SUPPLIED INFORMATION =>
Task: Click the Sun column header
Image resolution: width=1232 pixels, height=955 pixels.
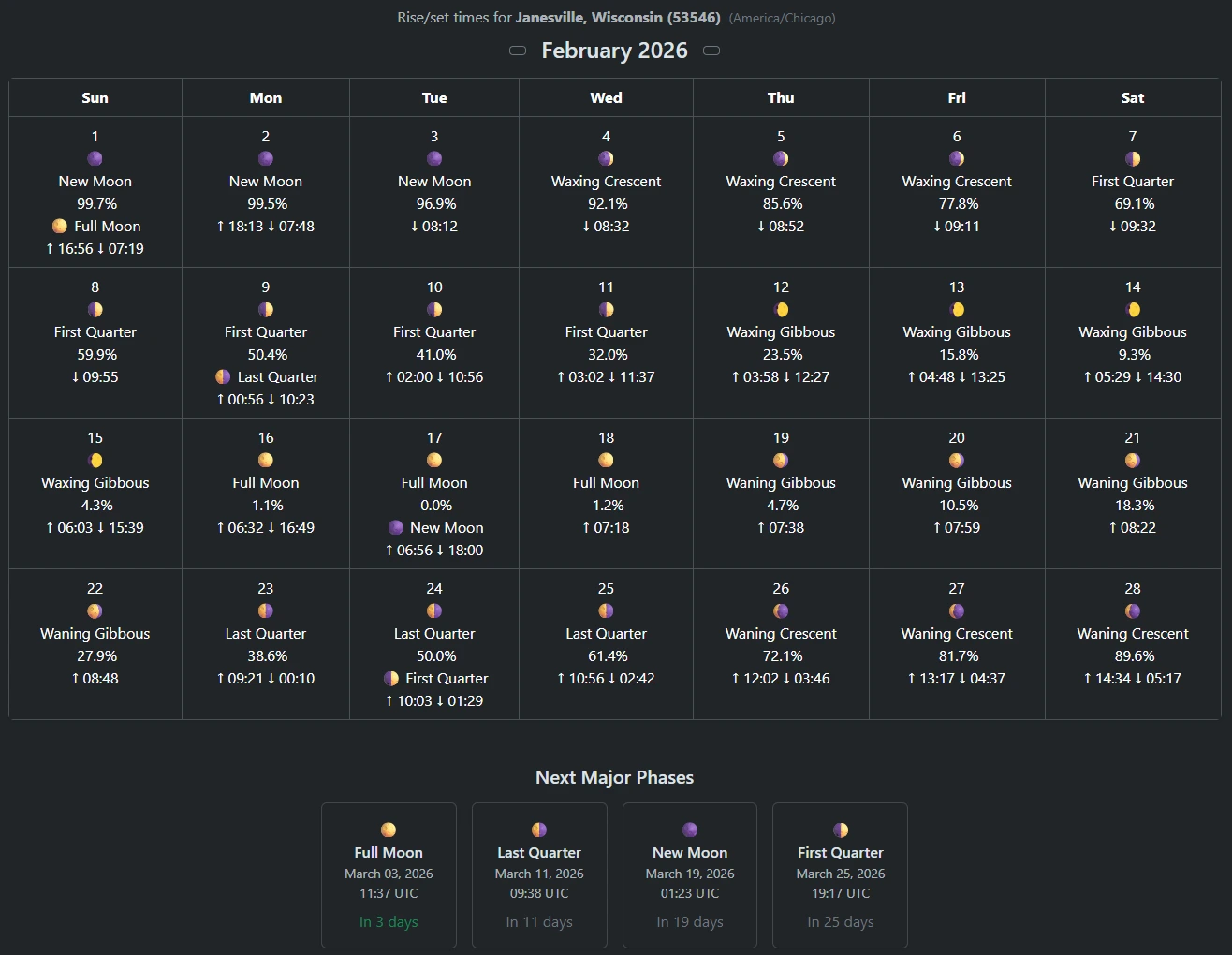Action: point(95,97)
* * *
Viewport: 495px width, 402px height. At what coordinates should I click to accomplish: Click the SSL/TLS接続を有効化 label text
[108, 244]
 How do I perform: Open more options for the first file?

WHAT IS BEING ASKED => Rewrite the stretch from the line containing "Task: Click the Sun column header" through the line containing "Action: point(95,97)", both included, with the request text kept and -113 added to each number in the coordinates. Omit the pictures from your answer.

OUTPUT FOR THIS EXERCISE =>
Task: Click the Sun column header
Image resolution: width=1232 pixels, height=955 pixels.
Action: point(-18,-16)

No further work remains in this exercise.